Jika dilihat dari berbagai lembaga survei, jumlah partai oposisi di pemerintahan nanti sebesar 25 persen. Sementara, prosentase partai koalisi sebanyak 75 persen.
”Meski kalah suara, PDIP dan PKS bisa berjuang lewat narasi, misalnya dengan hak angket. Oposisi ini penting dalam parlemen. Ingat ada suara publik sebesar 25 persen yang tidak setuju itu juga perlu diperjuangkan,” kata Wawan.
Baca Juga: Perolehan Suara Tertinggi Sementara Caleg DPRD Kabupaten Malang di Tiap Dapil
Soal posisi PDIP sebagai oposisi, Wawan percaya PDIP bisa menerjemahkan langkah politiknya dengan baik. Partai berlogo banteng ini juga punya catatan menjadi oposisi selama dua periode saat masa jabatan Presiden dipegang Susilo Bambang Yudhoyono.
Wawan menambahkan prediksi ini ditentukan dari 8 faktor, yaitu komposisi partisan (kursi legislator). Kedua, pembagian jabatan eksekutif antara pihak-pihak yang berpartisipasi.
Ketiga, alokasi portofolio. Keempat, kesamaan ideologis. Kelima, kekuatan partai inti. Keenam, pemimpin partai. Ketujuh institusi (aturan koalisi). Dan terakhir, titik ideal median pemilih (isu).
Sementara itu, untuk menetukan oposisi didasarkan dari 5 faktor yaitu pengaturan kelembagaan oposisi (peluang mempengaruhi kebijakan), partai atau pemimpin partai, polarisasi ideologi, tingkat fragmentasi legislatif (partai), dan preferensi median badan legislatif.
”Saya melhat PDIP nantinya tidak mungkin menjadi koalisi, meski ada pertemuan Jokowi dengan Megawati,” ujarnya.
Pria yang juga Dosen ilmu politik Fisip UB tersebut menambahkan, situasi politik pasca pemilu 2024 masih akan berlangsung panas dan terbuka. Jika memang terbukti ada kecurangan, nanti MK yang akan memutuskan.
“Ini sebagai bentuk democracy rule of law. Jadi, kita harus menghormati jika memang ada sengketa pemilu. Karena ini nanti juga berpengaruh pada dunia politik ke depan,” terangnya.
Sementara itu, Prof. Ali membenarkan jika bahwa Pemilu 2024 masih belum usai.
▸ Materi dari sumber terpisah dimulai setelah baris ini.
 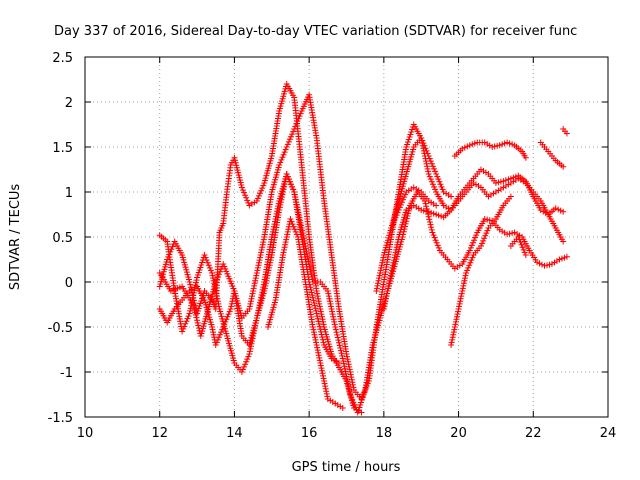 I want to click on y-tick-label: 0.5, so click(x=62, y=238).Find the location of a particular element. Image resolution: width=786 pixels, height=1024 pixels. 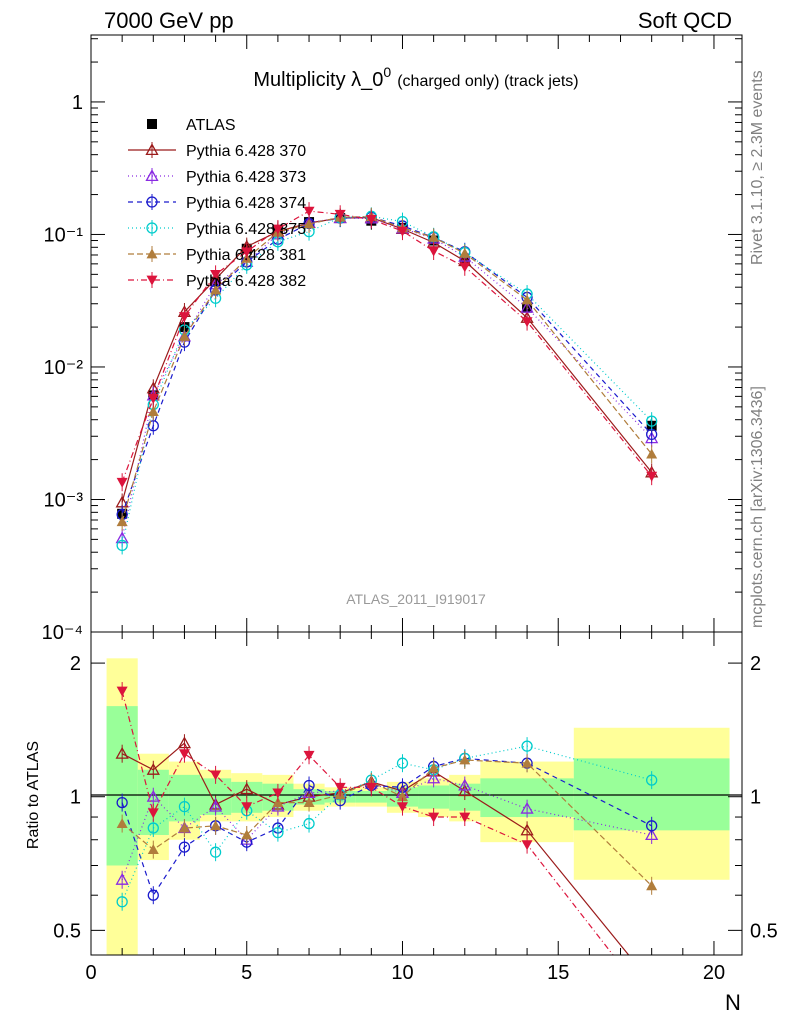

process-label: Soft QCD is located at coordinates (685, 20).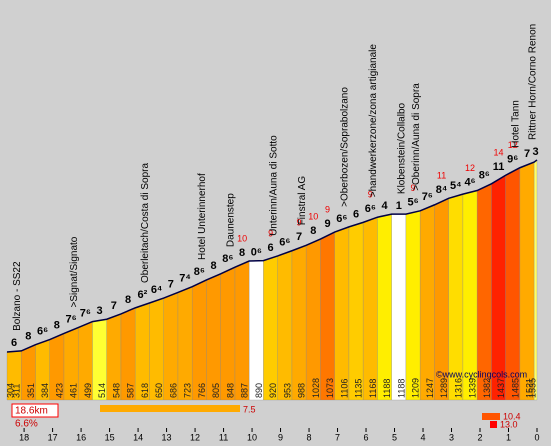 The width and height of the screenshot is (551, 446). Describe the element at coordinates (138, 437) in the screenshot. I see `x-tick-label: 14` at that location. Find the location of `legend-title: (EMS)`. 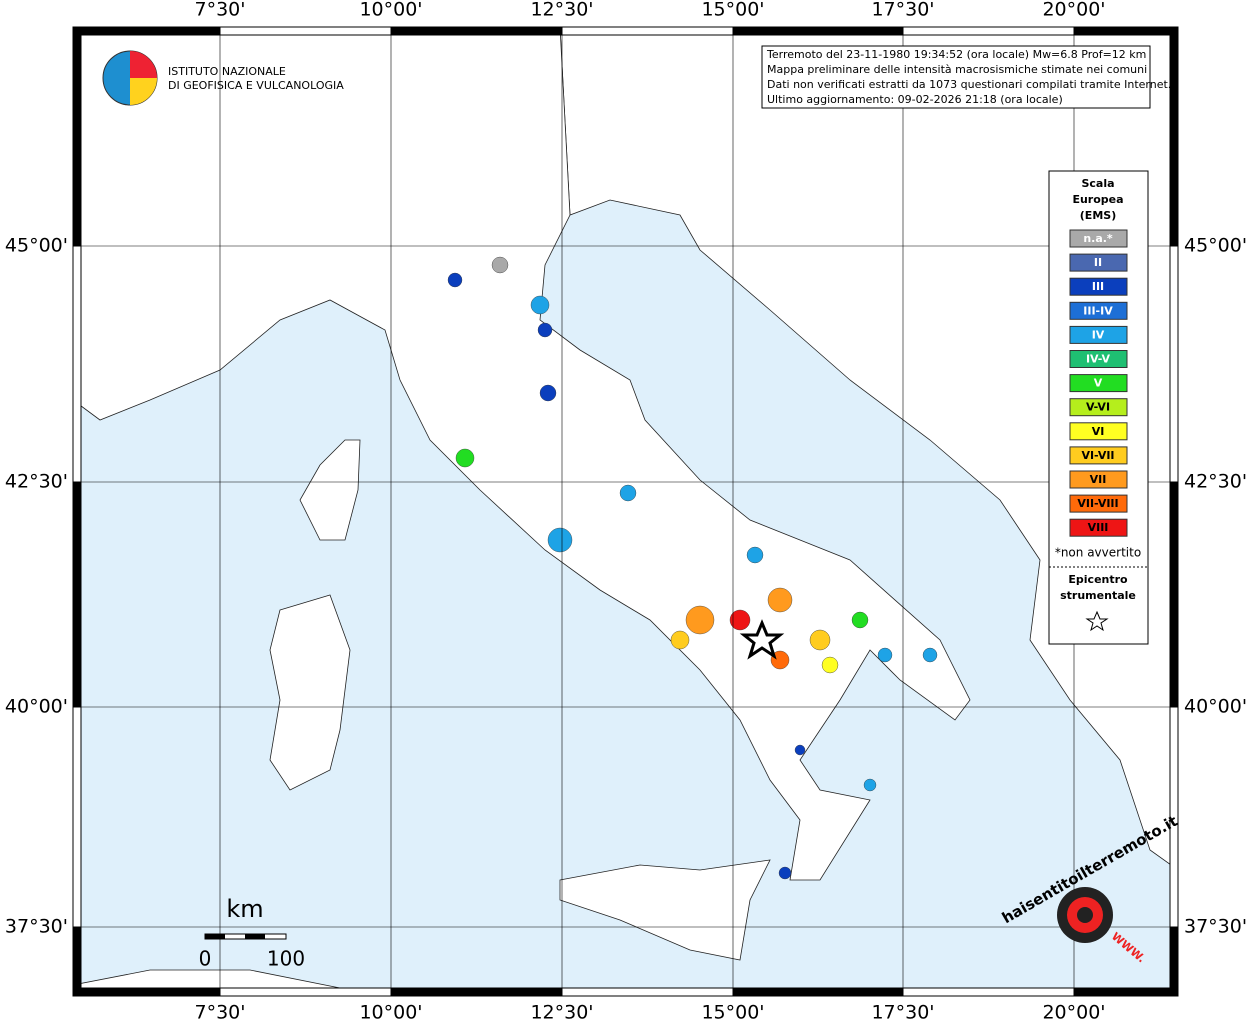

legend-title: (EMS) is located at coordinates (1098, 216).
Masih ada banyak kemungkinan berbagai perkara hukum yang bisa muncul sebelum pelantikan Presiden – Cawapres 2024 nanti.
“Jika dalam kurun waktu itu terjadi perselisihan atau sengketa maka itu akan menjadi wewenang MK. Tapi kalau tidak ada yang lapor, maka proses yang kemarin bisa dianggap sebagai dinamika atau pembelajaran politik saja,” katanya.
Namun saat ini kepercayaan publik terhadap MK yang menurun, kata Prof Ali harus segera dikembalikan. Yakni dengan cara tidak melibatkan Anwar Usman dalam urusan sengketa pemilu.
Prof Ali sepakat terkait pentingnya kubu oposisi dalam bangunan pemerintahan 2024 nanti untuk memunculkan blackmail potential. Dalam teori blackmail potential, meski jumlahnya tak seberapa, tetapi bisa merubah sesuatu.
“Jadi tidak ada kesepakatan yang bulat. Oposisi itu juga penting dalam menciptakan diskusi dalam penyusunan kerangka kebijakan publik sehingga berbagai aspirasi masyarakat bisa masuk,” jelasnya.